Intel and Texas Instruments Stocks Are Downgraded Ahead of Earnings. There Are Multiple Challenges.
Oct 13, 2025 12:46:00 -0400 by Mackenzie Tatananni | #Chips #Street NotesIntel stock was downgraded to Underperform from Neutral with a $34 price target at BofA Securities. (Photograph by David Silverman/Getty Images)
Key Points
- BofA Securities downgraded Intel to Underperform from Neutral, citing an inflated valuation and ongoing competitive challenges.
- BofA Securities also downgraded Texas Instruments to Underperform from Neutral due to global tariff turmoil and limited AI exposure.
- UBS maintained a Neutral rating on Intel and a Buy rating on Texas Instruments, despite trimming the latter’s price target.
Intel and Texas Instruments both caught a downgrade on Monday, just over a week before the semiconductor companies are set to report earnings.
In Intel’s case, the chip maker may be moving “too far, too fast,” BofA Securities wrote on Monday. The firm rates Intel at Underperform, down from Neutral, with a $34 price target. Shares were up 1.4% at $36.88 on Monday.
The firm believes Intel’s recent $80 million jump in market capitalization “more than reflects its improved balance sheet.” However, fundamentals are still challenged, and valuation inflated, against the backdrop of stiff competition.
Analysts noted that Intel has struggled to regain market share from competitors such as Advanced Micro Devices and Arm Holdings. Over the past few years, Intel has lost ground in both the personal-computer and server central processing unit markets, largely due to sub-par chips compared to similar offerings from AMD and Arm.

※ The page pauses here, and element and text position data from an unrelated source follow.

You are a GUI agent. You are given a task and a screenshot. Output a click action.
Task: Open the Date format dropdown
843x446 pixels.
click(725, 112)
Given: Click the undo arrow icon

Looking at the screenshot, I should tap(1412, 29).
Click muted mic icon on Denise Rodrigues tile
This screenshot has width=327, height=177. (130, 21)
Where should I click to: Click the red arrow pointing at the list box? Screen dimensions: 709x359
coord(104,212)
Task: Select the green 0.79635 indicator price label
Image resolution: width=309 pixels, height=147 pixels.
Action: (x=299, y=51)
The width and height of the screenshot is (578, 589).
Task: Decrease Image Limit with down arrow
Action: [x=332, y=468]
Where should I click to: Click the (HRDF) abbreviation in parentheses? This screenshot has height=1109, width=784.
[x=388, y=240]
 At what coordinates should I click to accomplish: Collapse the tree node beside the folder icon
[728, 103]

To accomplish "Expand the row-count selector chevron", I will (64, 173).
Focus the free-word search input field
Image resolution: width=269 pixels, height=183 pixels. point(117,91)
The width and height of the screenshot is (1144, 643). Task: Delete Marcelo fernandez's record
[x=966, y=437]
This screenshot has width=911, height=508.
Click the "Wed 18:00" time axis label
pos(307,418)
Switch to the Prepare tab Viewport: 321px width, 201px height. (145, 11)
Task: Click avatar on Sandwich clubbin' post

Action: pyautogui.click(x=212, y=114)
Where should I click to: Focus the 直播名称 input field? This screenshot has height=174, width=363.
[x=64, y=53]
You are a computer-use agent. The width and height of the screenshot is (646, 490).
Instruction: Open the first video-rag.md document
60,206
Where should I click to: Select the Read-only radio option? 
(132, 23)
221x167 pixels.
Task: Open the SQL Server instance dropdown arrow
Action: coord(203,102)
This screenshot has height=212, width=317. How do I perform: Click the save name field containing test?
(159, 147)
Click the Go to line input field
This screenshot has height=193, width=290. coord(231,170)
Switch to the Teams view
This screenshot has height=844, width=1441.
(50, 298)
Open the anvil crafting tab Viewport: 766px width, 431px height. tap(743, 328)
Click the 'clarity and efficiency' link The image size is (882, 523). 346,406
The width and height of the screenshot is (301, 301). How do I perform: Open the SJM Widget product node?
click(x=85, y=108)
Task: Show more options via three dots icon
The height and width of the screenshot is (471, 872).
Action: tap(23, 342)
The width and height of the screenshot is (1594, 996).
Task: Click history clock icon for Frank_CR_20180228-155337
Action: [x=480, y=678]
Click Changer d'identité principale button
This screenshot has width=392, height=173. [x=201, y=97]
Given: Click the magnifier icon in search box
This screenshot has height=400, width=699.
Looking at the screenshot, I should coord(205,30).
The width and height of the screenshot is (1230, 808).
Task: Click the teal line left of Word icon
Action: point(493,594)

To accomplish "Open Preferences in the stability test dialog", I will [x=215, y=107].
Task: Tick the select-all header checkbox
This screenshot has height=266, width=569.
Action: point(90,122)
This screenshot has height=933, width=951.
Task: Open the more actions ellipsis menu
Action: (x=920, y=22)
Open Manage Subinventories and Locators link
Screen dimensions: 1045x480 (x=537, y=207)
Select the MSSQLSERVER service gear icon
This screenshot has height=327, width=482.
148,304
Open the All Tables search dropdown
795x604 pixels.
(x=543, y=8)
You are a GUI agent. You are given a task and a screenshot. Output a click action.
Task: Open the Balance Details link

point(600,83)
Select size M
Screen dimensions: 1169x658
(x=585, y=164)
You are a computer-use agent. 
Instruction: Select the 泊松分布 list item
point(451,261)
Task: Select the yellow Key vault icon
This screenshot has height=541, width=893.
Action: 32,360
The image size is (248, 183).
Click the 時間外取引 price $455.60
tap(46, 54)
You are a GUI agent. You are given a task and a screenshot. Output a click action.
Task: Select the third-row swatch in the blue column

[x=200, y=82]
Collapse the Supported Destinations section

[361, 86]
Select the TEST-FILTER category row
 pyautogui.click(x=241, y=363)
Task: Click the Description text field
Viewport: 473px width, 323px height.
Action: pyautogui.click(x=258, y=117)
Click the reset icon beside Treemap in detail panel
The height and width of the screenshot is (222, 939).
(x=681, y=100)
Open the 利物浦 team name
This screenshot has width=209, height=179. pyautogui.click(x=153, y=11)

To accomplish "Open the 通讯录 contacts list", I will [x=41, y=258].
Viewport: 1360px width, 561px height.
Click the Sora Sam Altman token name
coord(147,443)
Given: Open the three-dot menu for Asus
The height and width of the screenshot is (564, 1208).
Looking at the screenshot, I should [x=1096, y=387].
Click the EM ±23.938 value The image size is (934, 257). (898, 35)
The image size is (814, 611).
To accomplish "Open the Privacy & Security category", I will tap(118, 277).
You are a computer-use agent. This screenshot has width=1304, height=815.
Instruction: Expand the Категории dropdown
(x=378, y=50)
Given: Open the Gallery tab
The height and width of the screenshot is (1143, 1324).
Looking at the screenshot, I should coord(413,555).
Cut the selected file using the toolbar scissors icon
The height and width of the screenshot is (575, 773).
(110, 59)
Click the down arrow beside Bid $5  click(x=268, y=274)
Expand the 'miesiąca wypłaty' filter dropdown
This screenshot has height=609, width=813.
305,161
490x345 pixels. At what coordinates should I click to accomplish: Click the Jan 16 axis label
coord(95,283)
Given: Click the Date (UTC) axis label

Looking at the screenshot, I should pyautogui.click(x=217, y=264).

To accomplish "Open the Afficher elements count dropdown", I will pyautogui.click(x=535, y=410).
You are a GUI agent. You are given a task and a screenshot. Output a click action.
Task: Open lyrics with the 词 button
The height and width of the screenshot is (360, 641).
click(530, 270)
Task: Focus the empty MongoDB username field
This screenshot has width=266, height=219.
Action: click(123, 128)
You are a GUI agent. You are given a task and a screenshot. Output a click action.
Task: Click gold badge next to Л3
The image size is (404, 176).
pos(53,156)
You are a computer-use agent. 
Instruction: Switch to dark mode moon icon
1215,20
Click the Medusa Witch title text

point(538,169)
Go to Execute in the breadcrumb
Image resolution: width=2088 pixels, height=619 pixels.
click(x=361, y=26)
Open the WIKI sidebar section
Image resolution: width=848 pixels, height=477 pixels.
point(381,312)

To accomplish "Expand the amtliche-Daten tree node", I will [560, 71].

Beyond uncompetitive products, Intel’s competitive outlook is further complicated considering that the company lacks a discernible artificial-intelligence strategy. Intel lacks a so-called AI accelerator product, a piece of specialized hardware meant to speed up AI workloads.
The company has tried to develop or acquire new AI accelerator assets over the past few years, “but at this point the project seems to be either in a halt or no longer a focus area given the struggles in the existing CPU business as well,” analysts wrote.
The BofA team noted that Intel’s foundry “is certainly unsustainable on its own” without Intel Products as a customer. Through Intel Products, Intel serves as its own biggest customer: The Products division markets physical goods, while the foundry manufactures them.
Even in the best-case scenario, the outlook appears grim. Intel could land “substantial external customer revenue” along with its internal customer, but BofA still expects the business to be unprofitable by the end of calendar 2027.
The firm also downgraded Texas Instruments to Underperform from Neutral, cutting its price target to $190 from $208. The stock gained 1.2% to $173.90 in Monday trading.
While BofA appreciates the “high quality” of the company’s assets and its consistent execution, “we believe the turmoil caused by global tariffs could keep the lid on any near-/medium-term demand improvement in the industrial economy,” the firm wrote.
The chip maker falls short in other ways. Unlike peer Infineon Technologies, Texas Instruments “has limited exposure to the ongoing AI capex cycle” that has been a boon to other stocks, analysts continued.
BofA also finds cause for concern in Texas Instruments’ rich valuation. The stock is trading at 31 times 2026 enterprise value to free cash flow, well above close peer Analog Devices, even as Analog is expected to generate free cash flow margins between 35% and 40%, well above Texas Instruments’ 25% to 30% range.
UBS analysts also weighed in on the stocks Monday. The firm expects Intel to report results that are in line with or modestly above fourth-quarter guidance, “due mostly to recent improvements in the PC and server markets.”
Analysts conceded that Intel appeared to take “a rather conservative stance” in guiding for a below seasonal second half of 2025. UBS rates Intel at Neutral with a $40 price target.
The analysts were incrementally more bullish on Texas Instruments, maintaining a Buy rating even as they trimmed their price target on the shares to $245 from $255.
UBS expects third-quarter revenue to come in at $4.8 billion and fourth-quarter revenue to be guided down to the $4.5 billion to $4.6 billion range. Compared to the current Street consensus estimate of $4.5 billion, “this seems fine especially given the pervasive negativity among nearly every investor with whom we speak,” analysts wrote.
This negative sentiment could be partly due to China’s ongoing investigation into Texas Instruments’ business there, even though the company itself said it has yet to be notified of any probes, according to UBS.
Beyond the industrial end market, which has remained the company’s strongest, UBS sees “improving demand signals for nearly all end markets,” indicating that “things have been steadily improving following tariff uncertainty and defensive pull-ins.”
Crucially, a recent survey suggests that more companies that use chips are looking to buy from U.S.-based manufacturers, which could be a boon to Texas Instruments given its expansive domestic manufacturing footprint, the firm said.